[Collection entries]
== == ==

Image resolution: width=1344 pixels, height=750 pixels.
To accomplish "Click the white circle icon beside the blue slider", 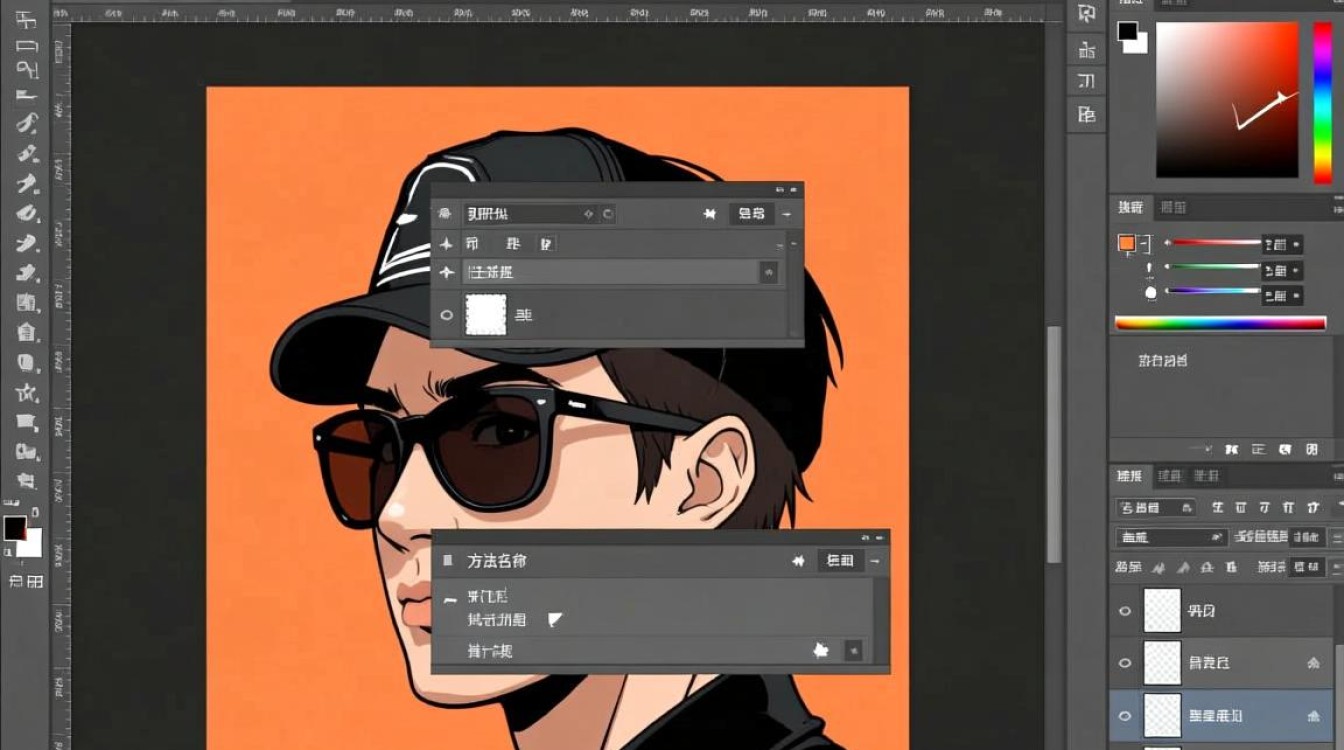I will (x=1150, y=292).
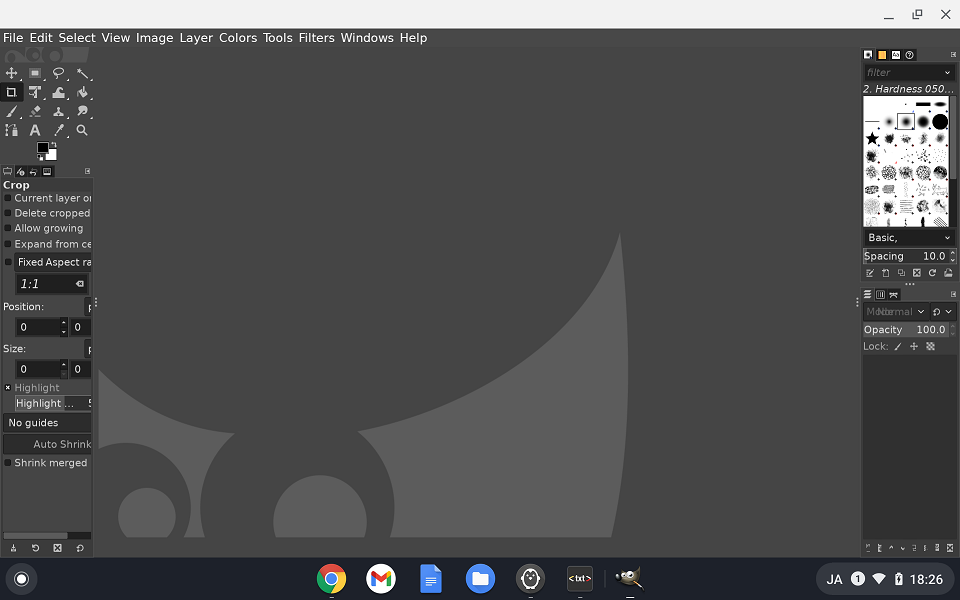Open the Colors menu
The image size is (960, 600).
click(x=238, y=38)
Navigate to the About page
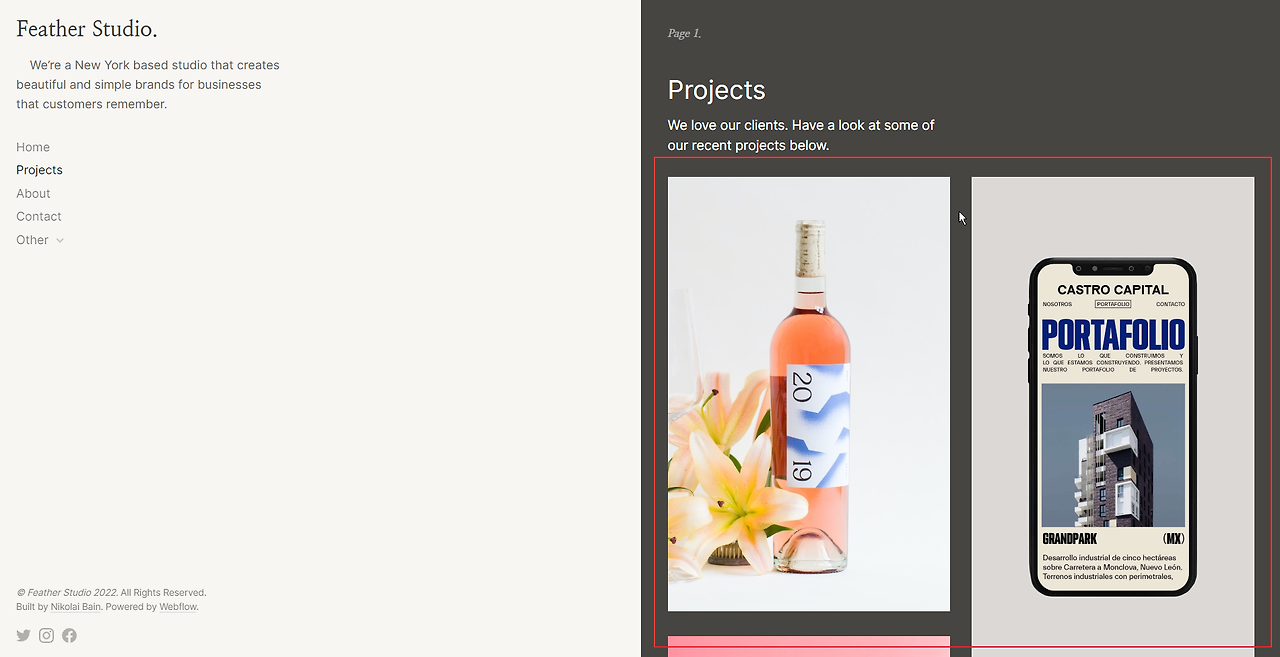This screenshot has height=657, width=1280. (33, 194)
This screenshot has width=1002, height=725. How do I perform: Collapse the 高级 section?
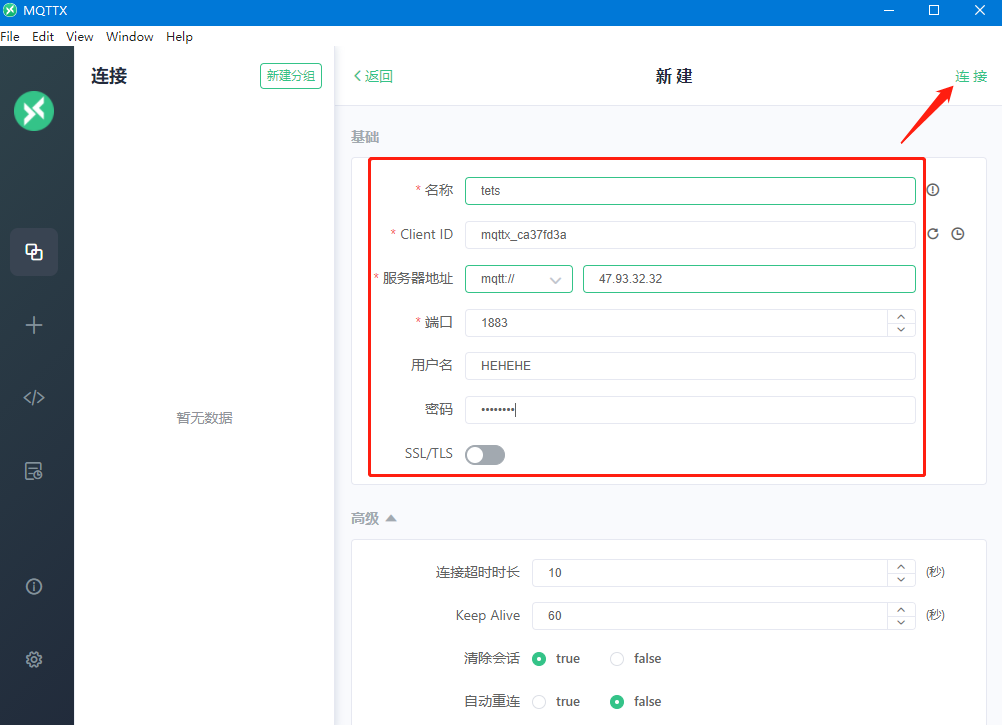click(391, 518)
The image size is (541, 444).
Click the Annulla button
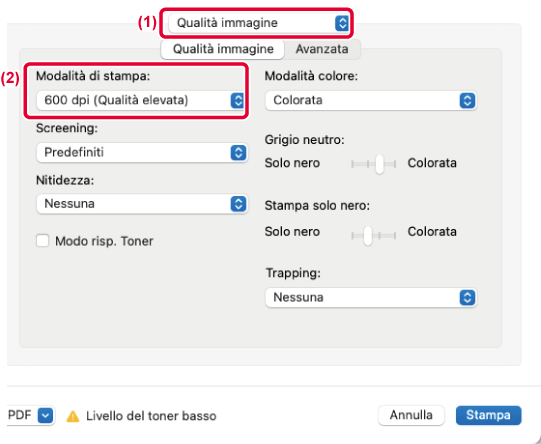(x=411, y=415)
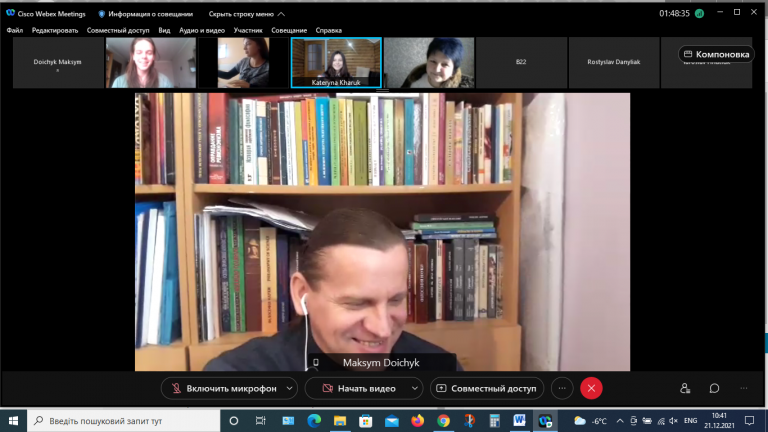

== == ==

> **Instructions for the task**
Render the data, from the line containing "This screenshot has width=1002, height=725." down to the end of the data, as a two-column CSV with the columns input and output. Give one row per text-and-answer pair, put each in a single quoted field with line breaks turned into spaces, and omit the pictures.

> **Solution**
input,output
"This screenshot has width=1002, height=725. How do I perform: Collapse the 高级 section?","click(391, 518)"
"The image size is (541, 444). Click the Annulla button","(x=411, y=415)"